General Instrument AY-3-8912

The AY-3-8912 was a 3-voice sound chip designed by General Instrument. Yamaha also produced the design under license as the YM2149. The 8912 was a popular chip in many arcade games, and was used on, among others, the Intellivision and Vectrex video game consoles and the MSX, Atari ST, Amstrad CPC and Sinclair ZX Spectrum+ 128 home computers as well as the Mockingboard sound card for the Apple II family.

It produced very similar results to the Texas Instruments SN76489 and was on the market for a similar period.

Contents

Chip variants

The 8912 is one of three related designs: the AY-3-8910 included two general-purpose 8-bit parallel I/O ports, the 8912 had one port, and the AY-3-8913 had none. Originally intended as a "cut down" version of the 8910, the 8912 removed one port to reduce the pin count by 12, and thus cost of implementation. The 8913 reduced it only another four pins, making it not that much more attractive. While even the single port on the 8912 seems uneeded in most applications, it was nevertheless the most popular version by far.

Description

The 8912 was register-based, with a set of sixteen registers controlling the sound output, programmed using a set of eight data/address pins that were controlled by the CPU (the data/address mode controlled by a pin on the chip). Six registers controlled the tones produced in the three channels, two eight-bit registers per channel but limited to 12-bits for other reasons, for a total of 4096 different tones. Another register controlled the period of a pseudo-random noise generator, with another controlling the mixing of this noise into the three channels. Three additional registers controlled the volume of the channels, as well as turning on or off the option envelope controls on them. Finally the last three registers controlled the times of the ADSR envelope controller, by setting the lengths of time for each stage of the cycle. Unlike most systems the 8912 used fixed times for the sustain and release, and a repeatable attack and decay pattern. For instance, the system could repeat the AD cycle of the sound over and over, or alternately invert it, starting loud and reducing to the sustain level without any attack phase.

Creative uses

Although the chip wasn't designed to handle raw PCM data (digital samples), the effect could be simulated. The chip used a simple OR based mixing function for combining noise and tone on its three channels and could be persuaded to produce a level non-zero wave. By altering the volume this level wave could be shaped into a waveform. Obviously, this involved more CPU usage than chips designed for this purpose (such as the Commodore Amiga's 8364 "Paula" sound chip), but it was nevertheless a technique widely used on platforms such as the Atari ST to play sampled music, and on the Amstrad CPC to play short audio samples, in some games.

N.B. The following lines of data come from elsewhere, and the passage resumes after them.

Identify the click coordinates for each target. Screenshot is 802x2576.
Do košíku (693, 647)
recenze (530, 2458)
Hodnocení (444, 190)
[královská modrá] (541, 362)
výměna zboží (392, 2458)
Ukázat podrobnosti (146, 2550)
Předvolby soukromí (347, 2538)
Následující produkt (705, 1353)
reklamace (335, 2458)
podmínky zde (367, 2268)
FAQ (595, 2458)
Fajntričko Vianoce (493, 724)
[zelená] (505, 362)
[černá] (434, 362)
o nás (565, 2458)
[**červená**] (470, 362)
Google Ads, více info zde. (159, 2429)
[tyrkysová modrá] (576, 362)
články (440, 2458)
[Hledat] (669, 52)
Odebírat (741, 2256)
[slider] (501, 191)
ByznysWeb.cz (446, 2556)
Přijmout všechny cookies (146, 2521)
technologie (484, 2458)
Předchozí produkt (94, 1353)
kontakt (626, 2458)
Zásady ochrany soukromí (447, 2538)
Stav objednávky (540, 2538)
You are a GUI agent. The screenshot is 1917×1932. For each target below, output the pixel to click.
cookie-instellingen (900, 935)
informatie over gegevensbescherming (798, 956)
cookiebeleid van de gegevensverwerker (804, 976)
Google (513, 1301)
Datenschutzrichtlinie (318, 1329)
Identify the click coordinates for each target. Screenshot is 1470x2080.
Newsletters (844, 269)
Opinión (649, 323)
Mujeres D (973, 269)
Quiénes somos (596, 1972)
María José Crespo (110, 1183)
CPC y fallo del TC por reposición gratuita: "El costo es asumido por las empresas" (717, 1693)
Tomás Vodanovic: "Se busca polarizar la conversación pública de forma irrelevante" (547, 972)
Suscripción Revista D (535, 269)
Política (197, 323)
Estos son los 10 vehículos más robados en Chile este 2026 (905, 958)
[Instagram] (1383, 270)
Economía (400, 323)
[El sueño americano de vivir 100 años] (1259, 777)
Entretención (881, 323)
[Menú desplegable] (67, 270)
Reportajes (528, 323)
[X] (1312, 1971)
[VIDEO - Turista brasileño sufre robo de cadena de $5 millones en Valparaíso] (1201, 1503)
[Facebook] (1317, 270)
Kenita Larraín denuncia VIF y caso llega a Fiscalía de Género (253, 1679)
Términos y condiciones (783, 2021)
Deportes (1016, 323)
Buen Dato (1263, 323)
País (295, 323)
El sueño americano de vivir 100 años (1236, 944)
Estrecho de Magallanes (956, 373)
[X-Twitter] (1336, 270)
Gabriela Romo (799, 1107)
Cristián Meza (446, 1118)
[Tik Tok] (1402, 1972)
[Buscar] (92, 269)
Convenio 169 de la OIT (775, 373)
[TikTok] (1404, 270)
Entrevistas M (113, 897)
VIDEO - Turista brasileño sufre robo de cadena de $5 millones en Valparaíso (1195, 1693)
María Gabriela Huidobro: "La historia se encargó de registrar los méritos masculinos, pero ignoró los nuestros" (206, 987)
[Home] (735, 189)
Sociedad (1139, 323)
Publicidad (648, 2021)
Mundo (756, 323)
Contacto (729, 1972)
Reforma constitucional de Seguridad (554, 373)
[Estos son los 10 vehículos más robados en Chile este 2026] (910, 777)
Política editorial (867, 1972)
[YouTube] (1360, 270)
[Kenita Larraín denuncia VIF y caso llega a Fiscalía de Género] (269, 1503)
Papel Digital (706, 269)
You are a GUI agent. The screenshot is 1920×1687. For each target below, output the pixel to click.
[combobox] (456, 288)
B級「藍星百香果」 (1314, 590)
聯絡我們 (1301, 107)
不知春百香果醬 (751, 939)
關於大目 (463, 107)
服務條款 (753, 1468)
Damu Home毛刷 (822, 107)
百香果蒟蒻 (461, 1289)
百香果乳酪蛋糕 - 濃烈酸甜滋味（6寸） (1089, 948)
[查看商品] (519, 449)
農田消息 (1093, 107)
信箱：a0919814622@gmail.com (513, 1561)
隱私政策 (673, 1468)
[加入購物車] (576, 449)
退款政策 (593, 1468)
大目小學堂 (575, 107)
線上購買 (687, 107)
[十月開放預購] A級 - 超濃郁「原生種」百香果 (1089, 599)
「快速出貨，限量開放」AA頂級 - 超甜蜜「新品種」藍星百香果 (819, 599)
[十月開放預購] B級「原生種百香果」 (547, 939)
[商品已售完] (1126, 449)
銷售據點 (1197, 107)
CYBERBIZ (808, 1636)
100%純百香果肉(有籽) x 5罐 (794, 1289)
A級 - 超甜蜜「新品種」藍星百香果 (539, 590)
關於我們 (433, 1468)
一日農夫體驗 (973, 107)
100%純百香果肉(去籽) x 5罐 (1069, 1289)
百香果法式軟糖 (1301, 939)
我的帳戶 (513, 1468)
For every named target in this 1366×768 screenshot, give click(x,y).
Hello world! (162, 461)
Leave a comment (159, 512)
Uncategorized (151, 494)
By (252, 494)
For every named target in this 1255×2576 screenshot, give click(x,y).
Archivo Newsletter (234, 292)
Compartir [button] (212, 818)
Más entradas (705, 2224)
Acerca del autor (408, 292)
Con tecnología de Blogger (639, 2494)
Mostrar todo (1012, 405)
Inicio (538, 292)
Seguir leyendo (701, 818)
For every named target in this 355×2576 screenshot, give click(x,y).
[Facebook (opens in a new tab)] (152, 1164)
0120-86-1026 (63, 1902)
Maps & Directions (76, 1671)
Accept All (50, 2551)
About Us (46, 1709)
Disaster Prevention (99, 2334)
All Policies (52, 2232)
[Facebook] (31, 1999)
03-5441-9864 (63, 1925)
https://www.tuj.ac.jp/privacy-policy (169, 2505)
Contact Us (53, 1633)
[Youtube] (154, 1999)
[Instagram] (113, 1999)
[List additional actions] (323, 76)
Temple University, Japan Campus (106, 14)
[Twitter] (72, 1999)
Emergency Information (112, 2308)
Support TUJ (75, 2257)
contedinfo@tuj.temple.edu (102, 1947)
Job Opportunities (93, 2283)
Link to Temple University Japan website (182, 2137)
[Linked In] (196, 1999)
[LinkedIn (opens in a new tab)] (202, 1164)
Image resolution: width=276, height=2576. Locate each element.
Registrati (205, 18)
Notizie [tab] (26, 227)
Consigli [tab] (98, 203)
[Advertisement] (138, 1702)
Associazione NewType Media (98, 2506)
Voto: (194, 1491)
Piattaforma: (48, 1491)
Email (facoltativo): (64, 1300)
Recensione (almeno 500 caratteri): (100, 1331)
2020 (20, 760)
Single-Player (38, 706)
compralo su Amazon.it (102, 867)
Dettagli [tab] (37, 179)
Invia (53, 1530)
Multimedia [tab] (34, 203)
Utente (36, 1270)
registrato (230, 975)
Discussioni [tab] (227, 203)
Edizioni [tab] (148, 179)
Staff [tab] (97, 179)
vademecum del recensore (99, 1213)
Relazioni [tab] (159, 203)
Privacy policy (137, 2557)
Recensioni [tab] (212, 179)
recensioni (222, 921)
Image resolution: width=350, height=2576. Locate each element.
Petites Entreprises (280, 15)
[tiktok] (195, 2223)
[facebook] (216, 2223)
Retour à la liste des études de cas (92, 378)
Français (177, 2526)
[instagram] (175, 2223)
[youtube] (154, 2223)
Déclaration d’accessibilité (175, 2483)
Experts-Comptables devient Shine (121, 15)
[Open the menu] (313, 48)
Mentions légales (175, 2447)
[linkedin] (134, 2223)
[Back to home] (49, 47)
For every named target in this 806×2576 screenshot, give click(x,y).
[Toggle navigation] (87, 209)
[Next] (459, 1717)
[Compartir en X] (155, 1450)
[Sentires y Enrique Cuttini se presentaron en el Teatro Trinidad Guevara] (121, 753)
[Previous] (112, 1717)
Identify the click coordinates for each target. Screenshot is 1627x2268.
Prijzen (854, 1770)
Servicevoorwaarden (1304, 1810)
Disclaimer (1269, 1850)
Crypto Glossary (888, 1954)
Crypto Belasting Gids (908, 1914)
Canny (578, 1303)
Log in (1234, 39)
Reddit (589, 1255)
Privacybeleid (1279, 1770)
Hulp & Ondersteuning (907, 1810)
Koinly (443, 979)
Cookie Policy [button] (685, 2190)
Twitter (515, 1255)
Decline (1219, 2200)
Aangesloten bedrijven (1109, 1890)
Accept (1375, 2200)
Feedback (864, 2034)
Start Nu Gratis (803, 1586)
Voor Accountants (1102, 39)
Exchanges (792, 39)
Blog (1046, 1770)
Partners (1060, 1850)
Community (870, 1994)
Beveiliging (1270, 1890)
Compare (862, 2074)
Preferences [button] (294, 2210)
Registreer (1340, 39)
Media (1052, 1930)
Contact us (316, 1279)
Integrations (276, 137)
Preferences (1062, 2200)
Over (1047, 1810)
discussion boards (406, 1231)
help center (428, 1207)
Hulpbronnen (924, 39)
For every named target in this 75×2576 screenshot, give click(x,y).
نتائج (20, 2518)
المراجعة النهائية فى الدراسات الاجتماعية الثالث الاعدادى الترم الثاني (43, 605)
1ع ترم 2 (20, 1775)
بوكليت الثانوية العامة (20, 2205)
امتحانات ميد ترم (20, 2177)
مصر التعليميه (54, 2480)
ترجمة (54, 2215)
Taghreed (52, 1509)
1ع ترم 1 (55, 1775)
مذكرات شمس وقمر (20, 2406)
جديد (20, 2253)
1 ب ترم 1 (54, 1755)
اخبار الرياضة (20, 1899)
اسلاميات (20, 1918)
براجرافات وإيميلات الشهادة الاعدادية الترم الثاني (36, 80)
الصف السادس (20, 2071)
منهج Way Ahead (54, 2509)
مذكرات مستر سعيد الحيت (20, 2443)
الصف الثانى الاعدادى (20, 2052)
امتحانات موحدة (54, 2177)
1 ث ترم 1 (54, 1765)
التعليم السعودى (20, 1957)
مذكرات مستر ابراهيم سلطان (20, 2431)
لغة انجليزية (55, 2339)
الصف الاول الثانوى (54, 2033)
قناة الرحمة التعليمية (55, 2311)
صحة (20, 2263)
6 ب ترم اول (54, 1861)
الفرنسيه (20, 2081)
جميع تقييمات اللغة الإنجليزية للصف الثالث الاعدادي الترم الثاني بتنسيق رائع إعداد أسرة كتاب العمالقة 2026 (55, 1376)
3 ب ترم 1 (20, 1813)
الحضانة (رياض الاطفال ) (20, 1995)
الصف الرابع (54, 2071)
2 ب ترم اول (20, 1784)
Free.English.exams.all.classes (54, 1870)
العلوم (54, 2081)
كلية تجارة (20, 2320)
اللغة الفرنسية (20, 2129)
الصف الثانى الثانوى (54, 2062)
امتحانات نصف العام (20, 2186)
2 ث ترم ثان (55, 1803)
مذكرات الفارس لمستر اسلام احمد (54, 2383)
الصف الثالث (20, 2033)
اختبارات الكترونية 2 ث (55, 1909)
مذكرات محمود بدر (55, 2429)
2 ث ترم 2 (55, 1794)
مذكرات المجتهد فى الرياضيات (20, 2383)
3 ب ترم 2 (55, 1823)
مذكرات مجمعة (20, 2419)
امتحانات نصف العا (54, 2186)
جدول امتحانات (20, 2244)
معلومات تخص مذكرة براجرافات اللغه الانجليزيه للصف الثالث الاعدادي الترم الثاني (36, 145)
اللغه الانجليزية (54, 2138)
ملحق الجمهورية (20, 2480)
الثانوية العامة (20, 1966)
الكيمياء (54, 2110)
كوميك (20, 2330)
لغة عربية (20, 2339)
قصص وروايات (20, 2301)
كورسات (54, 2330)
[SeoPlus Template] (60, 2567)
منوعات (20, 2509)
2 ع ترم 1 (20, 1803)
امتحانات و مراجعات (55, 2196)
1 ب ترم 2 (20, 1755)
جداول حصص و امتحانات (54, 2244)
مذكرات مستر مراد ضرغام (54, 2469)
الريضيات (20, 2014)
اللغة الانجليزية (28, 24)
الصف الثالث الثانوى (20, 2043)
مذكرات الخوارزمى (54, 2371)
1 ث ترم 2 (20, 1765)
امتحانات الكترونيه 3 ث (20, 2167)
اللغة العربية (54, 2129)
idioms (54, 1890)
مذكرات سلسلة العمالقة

Doing the same thing less times per second (in the order of a hundred per second) can replace the limited envelope functionality (any envelope you can think of), and last but not least works with each of the three channels individually. This takes negligible cpu power (provided there is some timer interrupt or vertical blank interrupt) and can be used in games.

In turn, the now useles envelope functionality can be set to very high frequency, actually generating a waveform that is not the usual squarewave. The granularity by which high frequencies can be set however is low (one may not be usable to play music, the author hasn't tested this).